▶ Task objective
Give back the full data character for character.

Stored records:
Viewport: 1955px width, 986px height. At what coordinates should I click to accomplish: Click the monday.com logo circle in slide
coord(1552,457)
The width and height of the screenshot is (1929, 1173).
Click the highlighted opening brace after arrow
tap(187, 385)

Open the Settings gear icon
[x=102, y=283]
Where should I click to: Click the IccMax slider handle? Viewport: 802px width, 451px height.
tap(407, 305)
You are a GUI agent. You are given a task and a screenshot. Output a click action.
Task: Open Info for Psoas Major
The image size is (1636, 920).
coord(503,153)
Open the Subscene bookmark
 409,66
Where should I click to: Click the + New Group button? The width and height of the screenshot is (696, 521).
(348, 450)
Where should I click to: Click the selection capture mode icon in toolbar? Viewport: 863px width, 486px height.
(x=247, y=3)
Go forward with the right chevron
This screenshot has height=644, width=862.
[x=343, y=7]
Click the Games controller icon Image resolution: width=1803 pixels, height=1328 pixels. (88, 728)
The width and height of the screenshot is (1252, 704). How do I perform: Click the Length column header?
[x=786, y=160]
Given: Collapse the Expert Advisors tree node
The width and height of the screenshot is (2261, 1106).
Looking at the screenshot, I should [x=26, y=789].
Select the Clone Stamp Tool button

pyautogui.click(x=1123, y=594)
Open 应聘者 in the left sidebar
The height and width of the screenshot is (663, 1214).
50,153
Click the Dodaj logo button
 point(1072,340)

▶ Answer for this exercise
Viewport: 1955px width, 986px height. At what coordinates should I click to accomplish: Click the monday.com logo circle in slide
coord(1552,457)
The width and height of the screenshot is (1929, 1173).
Click the highlighted opening brace after arrow
tap(187, 385)

Open the Settings gear icon
[x=102, y=283]
Where should I click to: Click the IccMax slider handle? Viewport: 802px width, 451px height.
tap(407, 305)
You are a GUI agent. You are given a task and a screenshot. Output a click action.
Task: Open Info for Psoas Major
The image size is (1636, 920).
coord(503,153)
Open the Subscene bookmark
 409,66
Where should I click to: Click the + New Group button? The width and height of the screenshot is (696, 521).
(348, 450)
Where should I click to: Click the selection capture mode icon in toolbar? Viewport: 863px width, 486px height.
(x=247, y=3)
Go forward with the right chevron
This screenshot has height=644, width=862.
[x=343, y=7]
Click the Games controller icon Image resolution: width=1803 pixels, height=1328 pixels. (88, 728)
The width and height of the screenshot is (1252, 704). How do I perform: Click the Length column header?
[x=786, y=160]
Given: Collapse the Expert Advisors tree node
The width and height of the screenshot is (2261, 1106).
Looking at the screenshot, I should [x=26, y=789].
Select the Clone Stamp Tool button

pyautogui.click(x=1123, y=594)
Open 应聘者 in the left sidebar
The height and width of the screenshot is (663, 1214).
50,153
Click the Dodaj logo button
 point(1072,340)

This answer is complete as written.